Unable to resolve contentious disagreements over tolls on Aquidneck Island bridges, Rhode Island lawmakers last summer decided instead to re-evaluate the state’s entire transportation-funding structure.
In a last-minute compromise, they delegated the job of finding the best way to pay for all the roads, bridges, highways and mass transit in the state to a nine-member study commission made up of transportation officials, legislative leaders and East Bay General Assembly members.
Now approaching the new year, the East Bay Bridge Commission is down to less than a month until its statutory Jan. 15 deadline to recommend a solution to the full legislature for a vote.
Based on the testimony and debate so far, it’s unclear where the commission is headed or what kind of plan it could put together as an alternative to the bridge tolls that caused a rare rank-and-file revolt on the state budget.
“We are hopeful this committee will find some grand financing scheme for transportation,” said David A. Darlington, chairman of the R.I. Turnpike and Bridge Authority, which owns, maintains and tolls Aquidneck Island bridges that instigated the East Bay uproar. “If there is nothing, then it reverts back to the previous budget, which gave the Authority the ability to raise revenue to maintain the bridges.”
At least two members of the commission, Sen. Louis P. DiPalma, D-Middletown, and Rep, John G. Edwards, D-Tiverton, staunchly oppose tolls, specifically those proposed for the new Sakonnet River Bridge.

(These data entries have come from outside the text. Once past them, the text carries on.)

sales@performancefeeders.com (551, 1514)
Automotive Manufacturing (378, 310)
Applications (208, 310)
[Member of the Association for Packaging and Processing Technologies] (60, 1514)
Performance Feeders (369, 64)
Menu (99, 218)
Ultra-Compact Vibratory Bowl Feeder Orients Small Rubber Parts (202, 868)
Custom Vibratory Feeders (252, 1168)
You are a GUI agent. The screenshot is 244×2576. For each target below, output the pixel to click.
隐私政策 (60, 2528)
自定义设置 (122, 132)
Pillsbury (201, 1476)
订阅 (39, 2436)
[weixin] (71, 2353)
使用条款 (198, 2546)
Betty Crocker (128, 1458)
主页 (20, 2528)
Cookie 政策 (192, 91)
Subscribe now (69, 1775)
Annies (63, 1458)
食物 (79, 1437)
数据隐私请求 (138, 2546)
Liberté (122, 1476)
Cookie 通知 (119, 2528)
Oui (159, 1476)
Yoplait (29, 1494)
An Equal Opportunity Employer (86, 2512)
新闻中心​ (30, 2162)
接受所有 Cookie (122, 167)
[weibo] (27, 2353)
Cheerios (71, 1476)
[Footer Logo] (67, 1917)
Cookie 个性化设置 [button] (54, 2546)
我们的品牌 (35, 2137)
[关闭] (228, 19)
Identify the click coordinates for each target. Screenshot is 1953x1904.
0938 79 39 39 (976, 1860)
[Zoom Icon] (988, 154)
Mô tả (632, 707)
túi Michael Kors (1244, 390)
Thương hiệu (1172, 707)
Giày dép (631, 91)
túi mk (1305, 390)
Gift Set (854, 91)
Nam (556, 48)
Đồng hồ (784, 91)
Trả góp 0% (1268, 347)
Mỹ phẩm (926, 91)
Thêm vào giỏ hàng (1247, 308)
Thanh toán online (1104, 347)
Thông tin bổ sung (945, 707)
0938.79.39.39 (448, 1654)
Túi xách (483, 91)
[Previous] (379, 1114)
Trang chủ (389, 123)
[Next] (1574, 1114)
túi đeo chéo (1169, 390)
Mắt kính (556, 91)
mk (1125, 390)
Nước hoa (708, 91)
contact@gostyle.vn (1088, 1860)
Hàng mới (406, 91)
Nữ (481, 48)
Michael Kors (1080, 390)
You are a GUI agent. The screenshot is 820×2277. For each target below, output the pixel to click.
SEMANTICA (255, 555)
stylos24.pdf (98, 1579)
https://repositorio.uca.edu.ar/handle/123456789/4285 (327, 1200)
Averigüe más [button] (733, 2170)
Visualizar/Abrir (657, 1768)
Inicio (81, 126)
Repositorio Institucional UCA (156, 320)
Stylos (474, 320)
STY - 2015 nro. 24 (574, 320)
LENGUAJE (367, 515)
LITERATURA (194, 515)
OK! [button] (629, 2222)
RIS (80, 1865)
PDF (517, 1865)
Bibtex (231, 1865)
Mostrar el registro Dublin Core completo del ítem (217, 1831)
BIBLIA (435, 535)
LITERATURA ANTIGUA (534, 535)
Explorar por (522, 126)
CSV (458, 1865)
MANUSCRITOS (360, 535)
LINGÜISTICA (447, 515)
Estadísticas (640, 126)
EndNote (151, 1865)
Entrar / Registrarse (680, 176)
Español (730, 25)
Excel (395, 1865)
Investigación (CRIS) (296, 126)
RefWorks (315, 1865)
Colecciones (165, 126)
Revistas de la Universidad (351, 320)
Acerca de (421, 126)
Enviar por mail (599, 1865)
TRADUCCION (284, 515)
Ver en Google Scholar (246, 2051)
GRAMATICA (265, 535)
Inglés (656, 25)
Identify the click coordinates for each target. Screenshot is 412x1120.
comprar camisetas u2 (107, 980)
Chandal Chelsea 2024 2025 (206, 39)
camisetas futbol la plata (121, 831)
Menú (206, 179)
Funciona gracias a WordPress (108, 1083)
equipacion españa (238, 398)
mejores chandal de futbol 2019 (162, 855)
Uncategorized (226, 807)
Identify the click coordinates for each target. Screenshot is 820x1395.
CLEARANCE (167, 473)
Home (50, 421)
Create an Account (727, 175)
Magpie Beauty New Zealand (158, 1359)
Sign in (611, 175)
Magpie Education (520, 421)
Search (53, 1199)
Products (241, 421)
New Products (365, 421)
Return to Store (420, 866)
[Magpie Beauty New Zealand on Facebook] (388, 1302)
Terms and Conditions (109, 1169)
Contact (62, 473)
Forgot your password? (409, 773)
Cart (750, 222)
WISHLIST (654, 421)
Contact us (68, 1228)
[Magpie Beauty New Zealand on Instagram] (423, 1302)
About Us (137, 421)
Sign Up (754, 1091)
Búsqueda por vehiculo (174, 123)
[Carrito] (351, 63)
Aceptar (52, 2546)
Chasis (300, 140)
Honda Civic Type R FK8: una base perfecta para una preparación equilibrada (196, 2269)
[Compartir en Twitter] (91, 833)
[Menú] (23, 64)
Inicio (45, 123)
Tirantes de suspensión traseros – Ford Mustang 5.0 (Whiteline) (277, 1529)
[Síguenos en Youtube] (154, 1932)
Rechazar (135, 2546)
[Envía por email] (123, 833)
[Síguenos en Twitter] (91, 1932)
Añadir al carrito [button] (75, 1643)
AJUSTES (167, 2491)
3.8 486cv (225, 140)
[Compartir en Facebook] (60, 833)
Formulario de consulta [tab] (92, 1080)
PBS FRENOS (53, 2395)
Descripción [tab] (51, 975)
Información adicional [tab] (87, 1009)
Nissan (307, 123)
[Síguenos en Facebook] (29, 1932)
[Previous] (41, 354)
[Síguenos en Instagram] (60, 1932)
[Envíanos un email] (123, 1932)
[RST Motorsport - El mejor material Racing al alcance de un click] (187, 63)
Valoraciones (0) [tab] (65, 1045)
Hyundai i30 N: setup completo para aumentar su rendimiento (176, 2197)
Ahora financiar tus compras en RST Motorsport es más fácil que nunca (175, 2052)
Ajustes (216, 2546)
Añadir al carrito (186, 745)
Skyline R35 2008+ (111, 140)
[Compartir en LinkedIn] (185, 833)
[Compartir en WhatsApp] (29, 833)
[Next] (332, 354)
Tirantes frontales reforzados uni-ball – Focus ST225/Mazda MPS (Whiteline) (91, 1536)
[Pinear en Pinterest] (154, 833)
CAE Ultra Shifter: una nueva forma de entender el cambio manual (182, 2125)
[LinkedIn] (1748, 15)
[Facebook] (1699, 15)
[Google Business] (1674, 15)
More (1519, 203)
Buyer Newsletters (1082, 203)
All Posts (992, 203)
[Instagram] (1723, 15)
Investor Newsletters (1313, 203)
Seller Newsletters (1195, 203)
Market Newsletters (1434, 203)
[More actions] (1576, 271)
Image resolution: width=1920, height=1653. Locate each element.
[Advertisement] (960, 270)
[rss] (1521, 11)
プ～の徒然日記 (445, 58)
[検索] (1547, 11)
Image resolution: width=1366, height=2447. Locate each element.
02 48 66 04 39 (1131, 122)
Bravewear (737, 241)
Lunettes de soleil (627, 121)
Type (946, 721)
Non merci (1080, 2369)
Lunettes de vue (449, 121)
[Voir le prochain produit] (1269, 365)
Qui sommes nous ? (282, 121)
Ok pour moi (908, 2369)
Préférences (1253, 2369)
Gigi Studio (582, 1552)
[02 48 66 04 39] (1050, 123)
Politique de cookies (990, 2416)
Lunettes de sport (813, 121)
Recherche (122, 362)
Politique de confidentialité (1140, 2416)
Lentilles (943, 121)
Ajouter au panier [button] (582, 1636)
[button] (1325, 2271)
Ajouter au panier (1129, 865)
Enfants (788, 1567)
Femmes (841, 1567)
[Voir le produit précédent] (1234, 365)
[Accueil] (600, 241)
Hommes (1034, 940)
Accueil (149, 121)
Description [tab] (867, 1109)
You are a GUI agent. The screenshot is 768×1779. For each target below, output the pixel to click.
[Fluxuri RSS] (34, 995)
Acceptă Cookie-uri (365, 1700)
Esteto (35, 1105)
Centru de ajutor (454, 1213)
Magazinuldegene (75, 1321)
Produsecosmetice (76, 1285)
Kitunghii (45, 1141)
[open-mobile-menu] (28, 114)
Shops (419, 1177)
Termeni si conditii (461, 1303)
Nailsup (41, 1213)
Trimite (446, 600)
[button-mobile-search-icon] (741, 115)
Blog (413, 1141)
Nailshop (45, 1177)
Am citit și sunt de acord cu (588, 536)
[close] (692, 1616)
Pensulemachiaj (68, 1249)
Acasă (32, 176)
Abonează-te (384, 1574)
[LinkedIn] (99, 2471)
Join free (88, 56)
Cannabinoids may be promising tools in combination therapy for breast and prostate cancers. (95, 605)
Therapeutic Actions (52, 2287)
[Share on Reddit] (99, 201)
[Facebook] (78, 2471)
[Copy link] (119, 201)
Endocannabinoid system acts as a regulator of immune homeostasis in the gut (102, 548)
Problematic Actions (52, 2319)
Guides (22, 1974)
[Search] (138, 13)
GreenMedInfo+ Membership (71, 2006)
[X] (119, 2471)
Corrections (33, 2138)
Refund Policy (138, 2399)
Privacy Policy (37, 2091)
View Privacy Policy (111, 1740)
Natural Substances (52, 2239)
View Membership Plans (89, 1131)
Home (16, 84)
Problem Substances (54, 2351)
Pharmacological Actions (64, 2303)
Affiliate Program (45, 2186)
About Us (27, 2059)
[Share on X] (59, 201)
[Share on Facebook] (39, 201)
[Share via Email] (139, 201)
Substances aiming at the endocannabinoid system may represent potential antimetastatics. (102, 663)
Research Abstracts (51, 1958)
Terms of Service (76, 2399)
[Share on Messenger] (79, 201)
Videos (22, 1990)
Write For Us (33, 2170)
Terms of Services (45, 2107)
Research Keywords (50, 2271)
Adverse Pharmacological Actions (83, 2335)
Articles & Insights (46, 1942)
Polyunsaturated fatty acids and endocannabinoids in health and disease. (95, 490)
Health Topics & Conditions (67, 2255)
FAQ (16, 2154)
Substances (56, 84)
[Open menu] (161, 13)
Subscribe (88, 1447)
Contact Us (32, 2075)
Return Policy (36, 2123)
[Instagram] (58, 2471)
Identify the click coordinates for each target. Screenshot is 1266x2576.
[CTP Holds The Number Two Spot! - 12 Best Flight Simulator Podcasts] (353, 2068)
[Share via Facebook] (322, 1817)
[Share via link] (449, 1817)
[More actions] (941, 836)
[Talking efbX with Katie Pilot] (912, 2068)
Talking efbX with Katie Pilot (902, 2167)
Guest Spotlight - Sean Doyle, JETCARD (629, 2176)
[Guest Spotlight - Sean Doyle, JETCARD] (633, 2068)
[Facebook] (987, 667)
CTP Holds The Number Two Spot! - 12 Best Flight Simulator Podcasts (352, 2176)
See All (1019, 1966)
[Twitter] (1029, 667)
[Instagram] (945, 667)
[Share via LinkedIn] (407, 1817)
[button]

Perhaps unsurprisingly, Edwards said his main takeaway from public commission hearings so far has been that other states confronting the same transportation issues as Rhode Island have decided “tolling is not always the favored source of income.”
Both Edwards and DiPalma would like to see responsibility for the Sakonnet, Newport Pell, Mount Hope and Jamestown Verrazzano bridges spread among all state taxpayers instead of only bridge users.